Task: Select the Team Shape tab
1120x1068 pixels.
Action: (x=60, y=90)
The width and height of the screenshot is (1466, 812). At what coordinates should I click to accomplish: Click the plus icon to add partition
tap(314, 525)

### [YOUR INSTRUCTIONS]
Could you rewrite the records from the line containing "The width and" through the end, inclusive, with "plus icon" changed to "plus button" and nothing else altered?

### [EXERCISE RESULT]
The width and height of the screenshot is (1466, 812). At what coordinates should I click to accomplish: Click the plus button to add partition
tap(314, 525)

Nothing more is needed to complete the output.